07.09.23 (Quarter-life crisis over and exactness of Koszul complex via representation theory of Lie-Algebras)
Just came back from the second part of my vacation this year. I think I got some of my hope back (Just like in the phd simulator online text game, just duckduckgo it quickly). Enough psychological stuff: Let's go back to some good old math funfact. There is this thing called quadratic algebras. Basically you start with what is called a quadratic datum = a tuple (V,R) where V is a vector-space and R is a subspace of V\otimes V (One can work much more generally with quivers, but let's ignore this here).

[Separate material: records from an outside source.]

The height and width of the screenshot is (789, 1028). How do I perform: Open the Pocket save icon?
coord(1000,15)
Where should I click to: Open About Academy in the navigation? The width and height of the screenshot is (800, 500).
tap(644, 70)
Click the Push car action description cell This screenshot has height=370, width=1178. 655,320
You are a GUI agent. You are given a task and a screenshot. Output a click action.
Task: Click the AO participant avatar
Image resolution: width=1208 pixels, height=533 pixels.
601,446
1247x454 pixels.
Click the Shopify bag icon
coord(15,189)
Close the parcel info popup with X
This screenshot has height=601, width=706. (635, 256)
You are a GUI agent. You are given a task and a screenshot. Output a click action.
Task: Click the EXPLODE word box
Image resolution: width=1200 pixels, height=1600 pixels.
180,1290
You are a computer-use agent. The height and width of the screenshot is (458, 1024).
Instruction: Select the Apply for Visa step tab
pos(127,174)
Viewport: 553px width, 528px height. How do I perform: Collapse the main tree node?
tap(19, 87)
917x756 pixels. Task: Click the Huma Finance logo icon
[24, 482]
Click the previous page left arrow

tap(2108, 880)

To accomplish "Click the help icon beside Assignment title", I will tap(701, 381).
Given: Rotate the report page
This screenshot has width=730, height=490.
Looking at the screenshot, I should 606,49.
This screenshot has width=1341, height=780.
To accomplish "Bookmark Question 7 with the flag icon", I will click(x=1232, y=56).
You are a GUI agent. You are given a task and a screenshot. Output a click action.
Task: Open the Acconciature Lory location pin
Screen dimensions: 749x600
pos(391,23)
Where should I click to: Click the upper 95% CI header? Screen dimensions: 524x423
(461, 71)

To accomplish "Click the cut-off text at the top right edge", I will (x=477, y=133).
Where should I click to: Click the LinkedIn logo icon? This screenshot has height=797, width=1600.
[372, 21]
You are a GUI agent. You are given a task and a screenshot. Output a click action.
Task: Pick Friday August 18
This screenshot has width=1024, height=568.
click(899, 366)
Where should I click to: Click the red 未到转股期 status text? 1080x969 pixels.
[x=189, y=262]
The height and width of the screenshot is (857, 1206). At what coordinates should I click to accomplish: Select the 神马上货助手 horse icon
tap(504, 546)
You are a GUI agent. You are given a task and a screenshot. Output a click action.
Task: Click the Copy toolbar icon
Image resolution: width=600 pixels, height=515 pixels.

Out of such a quadratic datum one can define two nice objects: The algebra A=A(V,R) generated by V with relations R and the coalgebra C=C(V,R) cogenerated by V with corelations R. The first object is the quotient of the tensor algebra, by the ideal generated by R and the second object is some nice graded sub-coalgebra of the tensor coalgebra (looks just like the tensor algebra, but has the deconcatenation coproduct). Just that you have some intuition: A and C lie on opposite sides of the world: If A is big, C is small and if C is big, A is small. Let's look at an example.
There is the example of such quadratic datum. Namely take V any vector space and R the space of symmetric size 2 tensors. The algebra you get here is the exterior algebra and the coalgebra is the symmetric coalgebra, i.e. all the S_n invariants in V^{\otimes n} build into one nice coalgebra. One can also start with R the space of antisymmetric tensors, such that the algebra you get is the symmetric algebra and the coalgebra one get's is the exterior coalgebra. Anyways out of this one can construct the Koszul complex by tensoring the algebra A with the coalgebra C and using the grading in C as homological degree. This yields a complex of left A-modules, which sometimes is exact. If it is exact, we call the algebra A Koszul and C it's Koszul dual coalgebra. However this is not always the case, even from this description it is nontrivial that this works for the exterior algebra and symmetric coalgebra. However I want you to notice: any vector space V is a representation of the Lie algebra gl(V). By construction the Koszul complex in our example is some complex of representations of gl(V) (or sl(V) for that matter), so one can use representation theory of semisimple Lie-algebras including highest weight vectors to control everything going on in the complex.
Conclusion: If you have some functorial construction F: Vect -> some category on vector spaces, it usually turns a vector space V, into some other object F(V) which becomes a representation of gl(V). For instance the category on the right might be some chain complex which is canonically a complex of gl(V) modules. Never forget that you can use your Lie-algebra tools to throw at such constructions.
16.08.23 (Quarter-life crisis and new project on Gerstenhaber cohomology)
Just came back from the first part of my vacation this year. My first PhD year is coming to a close and I haven't published yet, which is pretty depressing. Recently I heard about what people call a quarter-life crisis - I think I have it. However I have also some fresh energy from the vacation. Me, my advisor and Niels Kowalzig work on a Gerstenhaber cohomology project. Basically trying to figure out the connection between Gerstenhaber algebras and Hopf algebras. The project is pretty structure theoretic, which is not quite my thing. However Hopf algebras and Lie algebras are nice, so in the end it might end up being good. Let's see what the future brings and look optimistically towards a time, where I published my first paper.